Screenshot grounding data:

--------

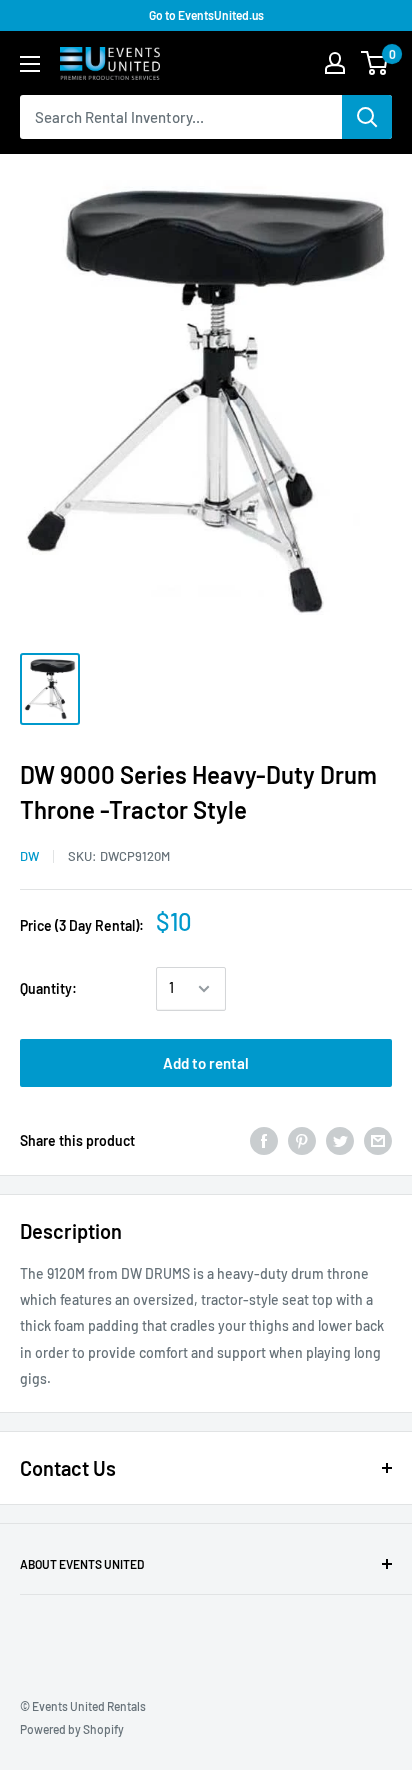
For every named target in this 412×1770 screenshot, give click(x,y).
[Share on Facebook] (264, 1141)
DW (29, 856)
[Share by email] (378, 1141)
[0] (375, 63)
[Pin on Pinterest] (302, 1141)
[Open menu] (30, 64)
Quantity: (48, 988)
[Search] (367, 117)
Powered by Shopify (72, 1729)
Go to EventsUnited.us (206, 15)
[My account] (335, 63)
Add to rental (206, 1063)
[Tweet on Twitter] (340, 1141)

--------

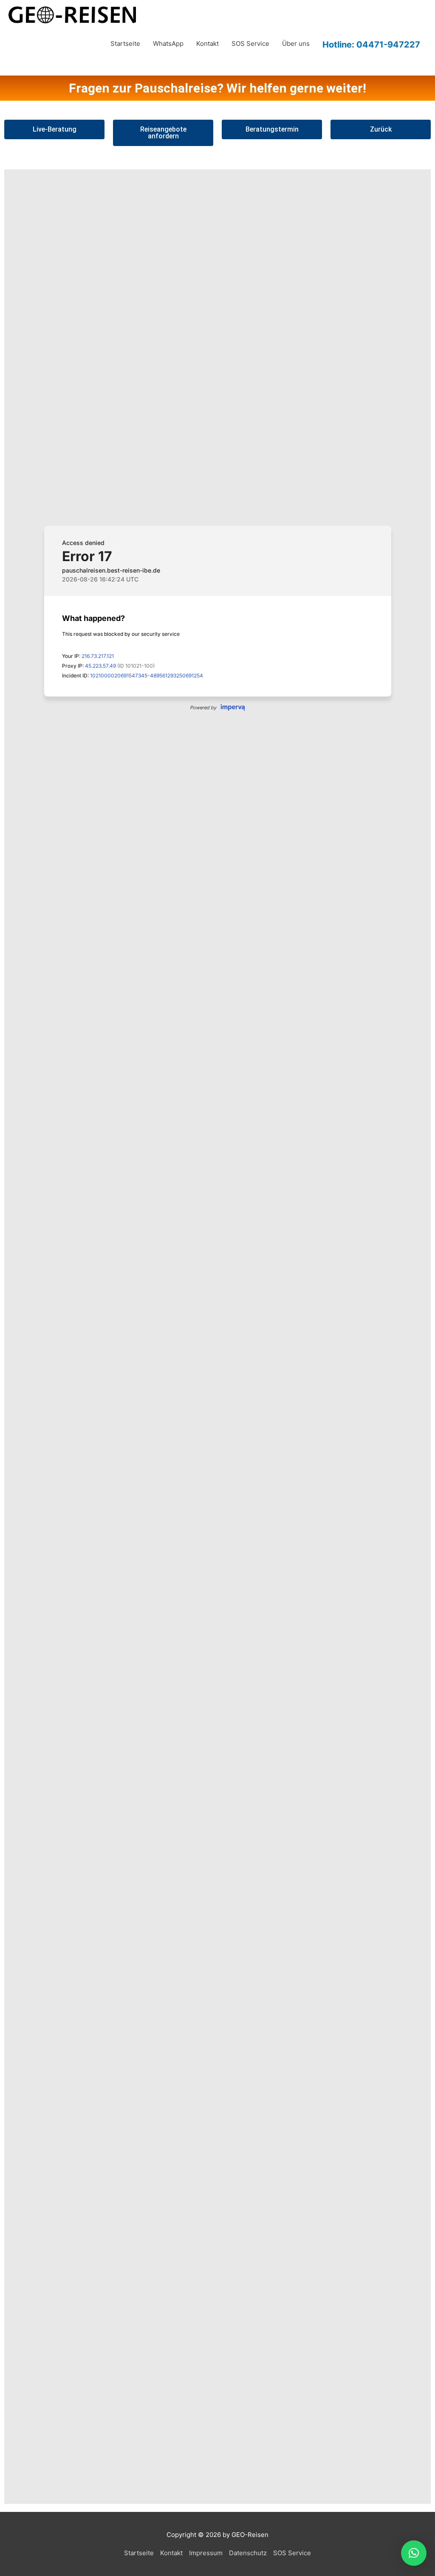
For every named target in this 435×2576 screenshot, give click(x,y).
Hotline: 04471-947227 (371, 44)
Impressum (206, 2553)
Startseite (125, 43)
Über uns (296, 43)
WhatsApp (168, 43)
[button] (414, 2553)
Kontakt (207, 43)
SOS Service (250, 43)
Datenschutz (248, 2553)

--------

## What is expected
Reproduce verbatim the lines above, from the line with "[0] (375, 63)" through the line with "[Tweet on Twitter] (340, 1141)".

## Solution to this task
[0] (375, 63)
[Pin on Pinterest] (302, 1141)
[Open menu] (30, 64)
Quantity: (48, 988)
[Search] (367, 117)
Powered by Shopify (72, 1729)
Go to EventsUnited.us (206, 15)
[My account] (335, 63)
Add to rental (206, 1063)
[Tweet on Twitter] (340, 1141)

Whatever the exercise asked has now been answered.